Black hole complementarity is a conjectured solution to the black hole information paradox, proposed by Leonard Susskind, Larus Thorlacius, and Gerard 't Hooft.

Overview
Ever since Stephen Hawking suggested information is lost in an evaporating black hole once it passes through the event horizon and is inevitably destroyed at the singularity, and that this can turn pure quantum states into mixed states, some physicists have wondered if a complete theory of quantum gravity might be able to conserve information with a unitary time evolution. But how can this be possible if information cannot escape the event horizon without traveling faster than light? This seems to rule out Hawking radiation as the carrier of the missing information. It also appears as if information cannot be "reflected" at the event horizon as there is nothing special about it locally.

Leonard Susskind proposed a radical resolution to this problem by claiming that the information is both reflected at the event horizon and passes through the event horizon and cannot escape, with the catch being no observer can confirm both stories simultaneously. According to an external observer, the infinite time dilation at the horizon itself makes it appear as if it takes an infinite amount of time to reach the horizon. He also postulated a stretched horizon, which is a membrane hovering about a Planck length outside the event horizon and which is both physical and hot. According to the external observer, infalling information heats up the stretched horizon, which then reradiates it as Hawking radiation, with the entire evolution being unitary. However, according to an infalling observer, nothing special happens at the event horizon itself, and both the observer and the information will hit the singularity. This isn't to say there are two copies of the information lying about — one at or just outside the horizon, and the other inside the black hole — as that would violate the no-cloning theorem. Instead, an observer can only detect the information at the horizon itself, or inside, but never both simultaneously. Complementarity is a feature of the quantum mechanics of noncommuting observables, and Susskind proposed that both stories are complementary in the quantum sense, that there is no contradiction which also means no violation of linearity in quantum mechanics. 
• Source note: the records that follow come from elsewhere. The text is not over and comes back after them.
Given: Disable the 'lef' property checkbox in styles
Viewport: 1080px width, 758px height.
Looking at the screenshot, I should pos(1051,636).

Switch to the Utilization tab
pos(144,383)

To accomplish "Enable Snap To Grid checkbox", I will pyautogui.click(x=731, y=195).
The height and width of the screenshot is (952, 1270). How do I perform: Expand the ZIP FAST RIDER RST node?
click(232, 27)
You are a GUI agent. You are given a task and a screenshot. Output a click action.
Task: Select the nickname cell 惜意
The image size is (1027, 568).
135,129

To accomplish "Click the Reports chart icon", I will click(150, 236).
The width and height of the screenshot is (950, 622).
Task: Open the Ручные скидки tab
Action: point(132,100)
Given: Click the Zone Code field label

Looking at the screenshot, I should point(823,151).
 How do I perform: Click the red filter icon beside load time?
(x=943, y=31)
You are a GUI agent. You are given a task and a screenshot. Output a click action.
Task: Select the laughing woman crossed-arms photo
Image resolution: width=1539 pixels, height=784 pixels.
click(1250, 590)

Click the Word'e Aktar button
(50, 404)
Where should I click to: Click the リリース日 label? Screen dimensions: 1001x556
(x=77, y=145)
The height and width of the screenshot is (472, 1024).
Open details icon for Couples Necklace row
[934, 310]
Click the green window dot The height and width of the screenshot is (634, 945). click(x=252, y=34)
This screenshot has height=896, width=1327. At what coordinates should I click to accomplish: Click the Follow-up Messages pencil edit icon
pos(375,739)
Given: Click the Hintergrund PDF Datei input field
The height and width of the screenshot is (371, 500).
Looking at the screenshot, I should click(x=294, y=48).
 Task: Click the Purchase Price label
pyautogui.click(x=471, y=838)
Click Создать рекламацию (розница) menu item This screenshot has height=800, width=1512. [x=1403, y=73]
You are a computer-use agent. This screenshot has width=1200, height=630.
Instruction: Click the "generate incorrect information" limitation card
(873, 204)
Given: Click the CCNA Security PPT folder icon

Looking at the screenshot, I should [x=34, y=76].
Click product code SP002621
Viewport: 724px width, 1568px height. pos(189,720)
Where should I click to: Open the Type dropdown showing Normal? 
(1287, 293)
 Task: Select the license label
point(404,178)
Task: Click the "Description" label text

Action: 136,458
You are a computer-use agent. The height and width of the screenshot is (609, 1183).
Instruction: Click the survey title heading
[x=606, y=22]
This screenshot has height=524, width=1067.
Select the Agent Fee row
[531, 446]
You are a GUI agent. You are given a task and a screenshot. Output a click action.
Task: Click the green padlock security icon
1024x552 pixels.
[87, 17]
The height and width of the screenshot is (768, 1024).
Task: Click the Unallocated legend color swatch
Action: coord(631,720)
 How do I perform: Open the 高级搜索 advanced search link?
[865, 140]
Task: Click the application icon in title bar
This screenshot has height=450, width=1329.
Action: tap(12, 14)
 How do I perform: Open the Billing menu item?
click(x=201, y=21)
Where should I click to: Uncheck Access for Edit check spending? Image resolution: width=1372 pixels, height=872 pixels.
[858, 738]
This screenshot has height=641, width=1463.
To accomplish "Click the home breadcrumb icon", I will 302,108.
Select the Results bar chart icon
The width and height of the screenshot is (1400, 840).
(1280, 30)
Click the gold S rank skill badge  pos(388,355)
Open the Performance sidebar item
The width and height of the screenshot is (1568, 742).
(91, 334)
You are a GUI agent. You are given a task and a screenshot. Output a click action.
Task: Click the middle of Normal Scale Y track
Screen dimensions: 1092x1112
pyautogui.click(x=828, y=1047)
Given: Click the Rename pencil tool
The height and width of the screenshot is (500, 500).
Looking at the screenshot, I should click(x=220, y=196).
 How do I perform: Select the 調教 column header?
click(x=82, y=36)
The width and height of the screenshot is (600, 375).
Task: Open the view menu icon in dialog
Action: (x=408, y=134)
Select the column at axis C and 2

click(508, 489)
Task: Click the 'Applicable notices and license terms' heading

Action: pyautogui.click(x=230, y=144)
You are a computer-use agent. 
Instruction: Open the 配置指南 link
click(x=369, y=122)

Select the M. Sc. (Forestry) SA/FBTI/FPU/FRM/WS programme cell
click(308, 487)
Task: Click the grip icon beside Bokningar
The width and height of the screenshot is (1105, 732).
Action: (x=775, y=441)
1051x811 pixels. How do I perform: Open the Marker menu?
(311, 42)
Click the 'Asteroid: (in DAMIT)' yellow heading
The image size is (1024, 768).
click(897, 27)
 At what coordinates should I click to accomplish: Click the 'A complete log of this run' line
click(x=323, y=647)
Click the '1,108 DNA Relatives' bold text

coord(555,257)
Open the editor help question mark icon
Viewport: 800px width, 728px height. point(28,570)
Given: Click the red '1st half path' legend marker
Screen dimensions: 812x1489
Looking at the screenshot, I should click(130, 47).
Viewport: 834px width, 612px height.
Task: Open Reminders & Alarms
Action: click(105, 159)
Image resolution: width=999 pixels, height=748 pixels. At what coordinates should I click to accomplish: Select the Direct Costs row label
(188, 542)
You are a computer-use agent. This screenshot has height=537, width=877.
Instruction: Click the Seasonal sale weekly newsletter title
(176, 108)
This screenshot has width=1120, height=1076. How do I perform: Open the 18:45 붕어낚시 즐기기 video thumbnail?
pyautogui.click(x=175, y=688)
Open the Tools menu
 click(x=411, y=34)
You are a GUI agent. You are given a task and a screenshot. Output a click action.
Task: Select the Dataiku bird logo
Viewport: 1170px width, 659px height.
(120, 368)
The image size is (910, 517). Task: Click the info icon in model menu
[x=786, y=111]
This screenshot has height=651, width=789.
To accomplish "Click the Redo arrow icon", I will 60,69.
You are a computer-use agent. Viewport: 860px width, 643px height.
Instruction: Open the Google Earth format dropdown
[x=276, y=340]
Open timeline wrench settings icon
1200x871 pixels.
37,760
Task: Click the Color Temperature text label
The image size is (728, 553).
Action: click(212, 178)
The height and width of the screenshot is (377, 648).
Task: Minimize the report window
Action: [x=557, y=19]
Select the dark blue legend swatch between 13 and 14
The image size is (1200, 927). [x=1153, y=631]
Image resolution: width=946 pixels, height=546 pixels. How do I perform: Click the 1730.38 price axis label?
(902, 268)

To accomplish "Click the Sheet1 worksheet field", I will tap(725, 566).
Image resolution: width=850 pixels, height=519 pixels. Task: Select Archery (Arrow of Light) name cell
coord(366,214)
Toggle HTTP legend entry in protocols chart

An infalling observer will see the point of entry of the information as being localized on the event horizon, while an external observer will notice the information being spread out uniformly over the entire stretched horizon before being re-radiated, and perceives the event horizon as a dynamical membrane.
To an infalling observer, information and entropy pass through the horizon with nothing of interest happening. To an external observer, the information and entropy is absorbed into the stretched horizon which acts like a dissipative fluid with entropy, viscosity and electrical conductivity. See the membrane paradigm for more details. The stretched horizon is conducting with surface charges which rapidly spread out logarithmically over the horizon.

Recently, it appears that black hole complementarity combined with the monogamy of entanglement suggests the existence of an AMPS "firewall", where high energy, short wavelength photons are present in the horizon, although this is still being hypothesised.